◆ **Task requirements**
1 – Answer these questions from the earnings call excerpt, one line each:
(a) What was the compensation to revenue ratio for the quarter?
(b) What non-operating gain, net of non-controlling interest, was recorded in the second quarter?
(c) What did firm liquidity total?
2 – Summarize the earnings call excerpt in two sentences.
3 – Quote the earnings call excerpt word for word, everything from "As a reminder, the" down to "capital loss carry-forwards.".

◆ **Document passage**
--------------------------------

Page 5 of the earnings presentation shows the current and trailing 4-quarter trend in expenses which increased 5.7% on a sequential basis after adjusting for the accelerated vesting in the first quarter. Increases in compensation and benefits and distribution and service fees were partially offset by decreases in G&A and depreciation and amortization. The compensation to revenue ratio was 32.75% for the quarter, consistent with the guidance provided on our last call. The increase in distribution and service fee expense was consistent with the growth in average assets in our U.S. open end mutual funds. The decrease in G&A was primarily due to lower costs associated with hosted wealth management marketing events and depreciation and amortization declined $205,000 from last quarter.
As a reminder, the first quarter included a write-off of certain fixed assets that were taken out of service. We recorded a non-operating gain, net of non-controlling interest of $4.4 million in the second quarter compared with a non-operating gain of $859,000 last quarter. Non-operating results were primarily due to unrealized gains on seed investments. As a result of our capital loss carry-forwards, income taxes are not recorded on gains associated with our seed investments. The effective tax rate of 35.5% for the quarter included the cumulative effect of an adjustment to reduce the full year expected tax rate to account for the utilization of our capital loss carry-forwards.
Page 12 of the earnings presentation shows our cash, cash equivalents and seed investments for the current and trailing four quarters and specifies that portion of our cash and cash equivalents held outside the U.S. Our firm liquidity totaled $207 million compared with $186 million last quarter and stockholders’ equity was $255 million compared with $238 million at March 31. We remain debt free. As a reminder, last quarter we revised our assets under management tables to reflect distributions as a separate line item and to classify dividend reinvestments as inflows.

--------------------------------

◆ **Data lines**

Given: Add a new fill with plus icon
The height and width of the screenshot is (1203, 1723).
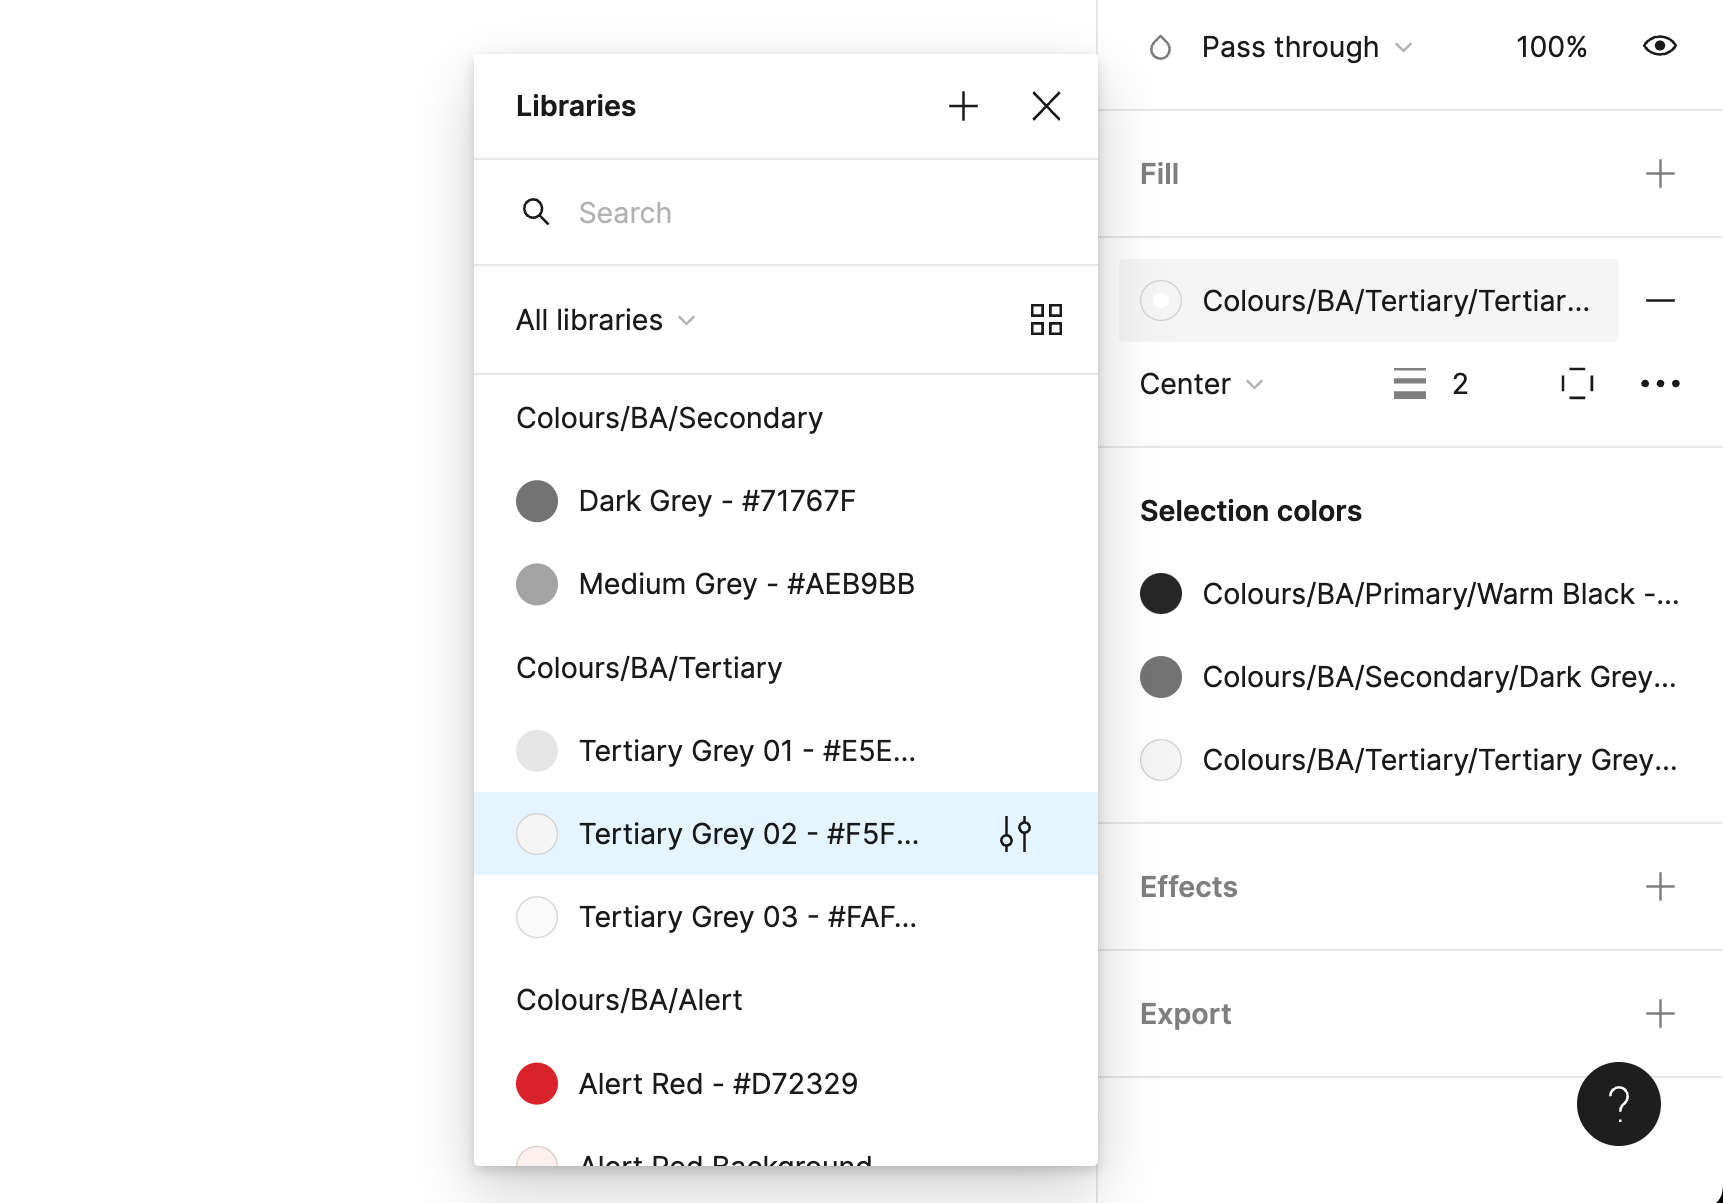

--------------------------------

◆ **Solutions below**
1 –
(a) 32.75%
(b) $4.4 million
(c) $207 million

2 – Expenses rose 5.7% sequentially after adjusting for the accelerated vesting in the first quarter, as higher compensation and benefits and distribution and service fees were partially offset by lower G&A and depreciation and amortization. The second quarter also brought a non-operating gain, net of non-controlling interest, of $4.4 million, mainly from unrealized gains on seed investments, while firm liquidity rose to $207 million, stockholders' equity reached $255 million, and the firm remained debt free.

3 –
As a reminder, the first quarter included a write-off of certain fixed assets that were taken out of service. We recorded a non-operating gain, net of non-controlling interest of $4.4 million in the second quarter compared with a non-operating gain of $859,000 last quarter. Non-operating results were primarily due to unrealized gains on seed investments. As a result of our capital loss carry-forwards, income taxes are not recorded on gains associated with our seed investments. The effective tax rate of 35.5% for the quarter included the cumulative effect of an adjustment to reduce the full year expected tax rate to account for the utilization of our capital loss carry-forwards.